Ante los fracasos de Hannón para desmantelar la rebelión, el consejo dotó en el 240 a.C. a Amí­lcar Barca con el mando supremo del ejército cartaginés, compuesto por diez mil hombres y setenta elefantes. Su primer logro fue romper el cerco de Cartago. Poco después tuvo lugar la batalla del Bagradas en donde el astuto cartaginés, conocedor del terreno y el curso del rí­o mejor que sus oponentes, supo sorprender a los mercenarios de Spendio combinando su caballerí­a y sus elefantes en un movimiento envolvente. Les infringió un duro revés: seis mil bajas y dos mil prisioneros.

Tres años más le llevó al Barca acabar con la insurrección de los mercenarios. El prí­ncipe númida Naravas se alió con él. Amí­lcar se comportó magnánimamente con los vencidos, incorporándolos a sus tropas. Pero no todo fue bonito. Cartago perdió durante la guerra Córsica y Sardinia (Córcega y Cerdeña) a favor de Roma a causa de la defección de las tropas que allí­ estaban acantonadas. Este hecho, permitido por el Senado romano, fue determinante en la única alternativa posible que tení­a Cartago para recuperarse de los agravios sin soliviantar a su hostil vecina: mirar hacia Occidente, a las inmensas tierras que conocí­an en su lengua como Spania. Fue por entonces, sobre el 236 a.C., justo antes de partir hacia la conquista de nuestra Iberia, cuando su hijo Aní­bal tendrí­a entre ocho y nueve años. El crí­o querí­a viajar junto a su padre y aquel, sobre el fuego sagrado de Baal, le hizo jurar odio eterno a Roma. Amí­lcar no pudo verlo, pero su hijo cumplió con creces el juramento que hizo.

Durante ocho largos años Amí­lcar Barca forjó en Iberia un imperio capaz de abastecer a Cartago de materias primas y nuevas huestes feroces y ávidas de botí­n, los siempre belicosos guerreros í­beros. La muerte le sorprendió en el 228 a.C. sofocando una revuelta. Parece ser que en el lance de una escaramuza en Helike (Elche de la Sierra o Elche, aún por decidir) fue herido y cayó al rí­o (Thader o Alabus respectivamente) con tan mala fortuna que se ahogó. Fue un final trágico y accidental para el hombre que provocó la ira del mayor enemigo de Roma de todos los tiempos… hasta que llegó su hijo.

______________________________

Tareas por realizar
A: Copie sin alteraciones el pasaje del texto sobre Amílcar Barca que empieza con "Durante ocho largos" y sigue hasta "llegó su hijo.".
B: Convierta en una lista breve el párrafo del texto sobre Amílcar Barca que comienza con "Durante ocho largos años", conservando sus datos principales.
C: Prosiga el relato sobre Amílcar Barca a partir de su última oración.

Elementos almacenados de una colección:
______________________________

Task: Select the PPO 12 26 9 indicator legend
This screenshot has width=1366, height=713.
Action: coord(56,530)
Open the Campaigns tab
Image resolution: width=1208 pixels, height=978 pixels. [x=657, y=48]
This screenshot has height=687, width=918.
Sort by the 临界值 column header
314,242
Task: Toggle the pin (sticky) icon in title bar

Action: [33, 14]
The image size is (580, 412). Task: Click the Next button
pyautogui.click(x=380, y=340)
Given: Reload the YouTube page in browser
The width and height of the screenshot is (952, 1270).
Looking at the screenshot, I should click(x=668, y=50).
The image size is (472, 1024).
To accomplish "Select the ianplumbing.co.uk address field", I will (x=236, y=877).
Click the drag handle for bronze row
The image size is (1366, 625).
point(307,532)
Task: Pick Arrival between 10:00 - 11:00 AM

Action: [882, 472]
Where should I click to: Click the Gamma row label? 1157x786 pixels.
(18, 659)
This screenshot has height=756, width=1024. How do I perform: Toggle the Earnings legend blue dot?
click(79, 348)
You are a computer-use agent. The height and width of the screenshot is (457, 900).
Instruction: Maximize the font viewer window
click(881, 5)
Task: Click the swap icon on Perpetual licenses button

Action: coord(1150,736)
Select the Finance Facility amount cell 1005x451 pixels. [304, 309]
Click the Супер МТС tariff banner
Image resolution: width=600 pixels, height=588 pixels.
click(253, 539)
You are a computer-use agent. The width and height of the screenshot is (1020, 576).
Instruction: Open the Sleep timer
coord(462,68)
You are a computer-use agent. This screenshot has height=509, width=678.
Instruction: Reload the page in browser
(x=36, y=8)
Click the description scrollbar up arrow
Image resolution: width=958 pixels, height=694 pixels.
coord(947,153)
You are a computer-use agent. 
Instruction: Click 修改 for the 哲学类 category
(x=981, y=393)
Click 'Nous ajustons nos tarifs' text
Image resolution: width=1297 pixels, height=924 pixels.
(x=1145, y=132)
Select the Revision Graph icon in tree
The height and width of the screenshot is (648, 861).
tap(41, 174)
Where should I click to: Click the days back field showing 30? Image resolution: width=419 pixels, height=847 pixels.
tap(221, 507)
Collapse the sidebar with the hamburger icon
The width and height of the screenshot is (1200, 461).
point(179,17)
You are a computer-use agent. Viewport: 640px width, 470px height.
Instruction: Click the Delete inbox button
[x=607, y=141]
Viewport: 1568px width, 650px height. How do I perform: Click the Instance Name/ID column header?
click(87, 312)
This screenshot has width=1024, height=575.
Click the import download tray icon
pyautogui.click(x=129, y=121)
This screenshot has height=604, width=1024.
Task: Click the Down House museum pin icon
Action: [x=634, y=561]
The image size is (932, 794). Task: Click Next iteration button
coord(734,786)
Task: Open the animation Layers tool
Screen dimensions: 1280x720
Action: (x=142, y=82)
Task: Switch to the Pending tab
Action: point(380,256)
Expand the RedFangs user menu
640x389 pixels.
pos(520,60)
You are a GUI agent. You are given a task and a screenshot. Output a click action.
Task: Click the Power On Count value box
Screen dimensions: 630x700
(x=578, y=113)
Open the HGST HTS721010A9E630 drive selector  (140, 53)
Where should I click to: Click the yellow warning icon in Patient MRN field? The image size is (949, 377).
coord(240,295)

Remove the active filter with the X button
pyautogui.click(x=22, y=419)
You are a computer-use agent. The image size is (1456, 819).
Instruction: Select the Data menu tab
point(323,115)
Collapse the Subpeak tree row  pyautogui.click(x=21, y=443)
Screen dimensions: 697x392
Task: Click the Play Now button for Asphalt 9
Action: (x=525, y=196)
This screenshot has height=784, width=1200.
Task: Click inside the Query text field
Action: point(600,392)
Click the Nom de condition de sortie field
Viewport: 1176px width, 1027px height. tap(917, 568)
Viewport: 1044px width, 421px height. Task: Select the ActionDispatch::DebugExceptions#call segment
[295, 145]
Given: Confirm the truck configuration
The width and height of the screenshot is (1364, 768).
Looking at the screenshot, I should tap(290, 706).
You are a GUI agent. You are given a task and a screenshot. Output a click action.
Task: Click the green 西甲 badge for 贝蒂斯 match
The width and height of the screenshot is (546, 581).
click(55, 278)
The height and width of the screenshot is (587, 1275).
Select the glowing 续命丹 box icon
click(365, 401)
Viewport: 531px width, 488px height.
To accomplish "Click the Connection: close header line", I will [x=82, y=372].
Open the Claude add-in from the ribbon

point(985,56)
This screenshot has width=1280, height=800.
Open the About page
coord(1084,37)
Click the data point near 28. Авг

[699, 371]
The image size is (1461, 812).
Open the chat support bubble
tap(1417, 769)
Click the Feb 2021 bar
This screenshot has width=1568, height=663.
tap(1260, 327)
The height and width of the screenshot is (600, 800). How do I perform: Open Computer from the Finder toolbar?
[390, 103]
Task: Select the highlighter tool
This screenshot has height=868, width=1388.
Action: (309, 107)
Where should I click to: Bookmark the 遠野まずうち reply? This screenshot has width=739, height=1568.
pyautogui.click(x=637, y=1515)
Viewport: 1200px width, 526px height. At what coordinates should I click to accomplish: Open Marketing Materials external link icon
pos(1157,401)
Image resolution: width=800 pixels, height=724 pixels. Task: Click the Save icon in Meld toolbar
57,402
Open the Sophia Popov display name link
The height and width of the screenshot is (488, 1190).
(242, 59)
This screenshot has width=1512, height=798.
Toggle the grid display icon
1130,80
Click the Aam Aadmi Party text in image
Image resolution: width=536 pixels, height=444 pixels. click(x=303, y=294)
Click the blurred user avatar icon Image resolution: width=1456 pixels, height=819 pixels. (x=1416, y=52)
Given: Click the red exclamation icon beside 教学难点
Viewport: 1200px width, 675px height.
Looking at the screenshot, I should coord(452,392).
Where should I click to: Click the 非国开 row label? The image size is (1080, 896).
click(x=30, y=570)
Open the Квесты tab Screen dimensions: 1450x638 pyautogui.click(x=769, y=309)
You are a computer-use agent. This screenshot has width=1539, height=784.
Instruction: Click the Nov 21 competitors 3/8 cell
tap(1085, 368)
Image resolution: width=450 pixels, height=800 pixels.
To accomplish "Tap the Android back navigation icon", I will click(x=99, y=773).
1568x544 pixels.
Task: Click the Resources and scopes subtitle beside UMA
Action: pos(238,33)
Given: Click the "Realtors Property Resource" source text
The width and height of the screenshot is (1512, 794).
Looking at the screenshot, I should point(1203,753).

______________________________

Resultados por tarea
A:
Durante ocho largos años Amí­lcar Barca forjó en Iberia un imperio capaz de abastecer a Cartago de materias primas y nuevas huestes feroces y ávidas de botí­n, los siempre belicosos guerreros í­beros. La muerte le sorprendió en el 228 a.C. sofocando una revuelta. Parece ser que en el lance de una escaramuza en Helike (Elche de la Sierra o Elche, aún por decidir) fue herido y cayó al rí­o (Thader o Alabus respectivamente) con tan mala fortuna que se ahogó. Fue un final trágico y accidental para el hombre que provocó la ira del mayor enemigo de Roma de todos los tiempos… hasta que llegó su hijo.

B:
- Durante ocho años, Amílcar Barca forjó en Iberia un imperio que abastecía a Cartago de materias primas y de nuevas tropas de guerreros íberos.
- Murió en el 228 a.C. mientras sofocaba una revuelta.
- Al parecer, fue herido en una escaramuza en Helike (Elche de la Sierra o Elche, aún por decidir), cayó al río (Thader o Alabus, respectivamente) y se ahogó.
- Tuvo un final trágico y accidental.

C:
Algo tendrá este genio de la estrategia, quizá el mayor talento militar de toda la Antigüedad y el enemigo por excelencia de Roma, que solo la mención de su nombre horrorizó a generaciones de romanos y que para asustar a sus hijos, como hoy sería el “hombre del saco”, les decían: “Hannibal ad portas!” (¡Aníbal está a las puertas!). Esta es la historia del archiconocido Aníbal Barca, cuyo nombre significaba “quien goza del favor de Baal”, heredando también el apelativo de su padre, “el rayo” (Brq), algo poco frecuente en aquella civilización.

Nacido en Cartago el 247 a.C. y, presumiblemente de madre ibera, fue educado por un preceptor espartano llamado Sosilos, quien le introdujo en la cultura griega, las gestas de Alejandro y las artes bélicas, destacando desde pequeño en la métis, disciplina que enseñaba la fusión de inteligencia y astucia. Después del legendario juramento que según Tito Livio realizó siendo un crío en presencia de su padre quizá en el templo de Melkart («Juro que perseguiré a los romanos por tierra, por mar, a sangre y a fuego. Y no habrá dioses, ni pactos, ni escarpadas montañas que impidan cumplir mis propósitos«) , Aníbal acompañó a su familia a sus posesiones en Spania, donde un vasto y floreciente emporio cartaginés se estaba gestando. Tomando las viejas plazas fenicias como puntos de apoyo, desde su base principal en Gadir (Cádiz) los púnicos se expandieron por todo el sureste de Iberia obteniendo los recursos humanos y materiales que necesitaban para reflotar su metrópoli.

Cuando su padre Amílcar Barca murió fortuitamente en el 229 a.C., el mando supremo del ejército recayó en su cuñado Asdrúbal el Bello, quien lo nombró comandante de su caballería. Quizá en aquella época, tratando Asdrúbal de afianzar las siempre frágiles alianzas con los régulos indígenas de las zonas mineras, fue cuando Aníbal tomó por esposa a la hija de uno de los oligarcas de Kastulo (Linares), de nombre Himilce, aunque no hay consenso en si este enlace es historia o solo leyenda. A Asdrúbal, antes de que le sorprendiese la muerte en el 221 a.C. a manos de un esclavo galo, le dio tiempo a fundar Qart Hadasht (“ciudad nueva”, hoy Cartagena), centrando en aquel nuevo e inexpugnable bastión con el mejor puerto natural del oriente hispano el centro del poder púnico en Iberia, y, lo más peliagudo, a firmar un tratado con Roma en el que se establecía el curso del río Ebro como límite de influencia en Iberia entre ambas repúblicas. Para algunos historiadores, Asdrúbal trataba más de crear un reino de estilo helenístico en Spania con capital en la robusta Qart Hadasht que mantenerse fiel y servicial a los sufetes como una mera colonia de la metrópoli, pero su temprana y traicionera muerte hace que todo esto quede en hipótesis.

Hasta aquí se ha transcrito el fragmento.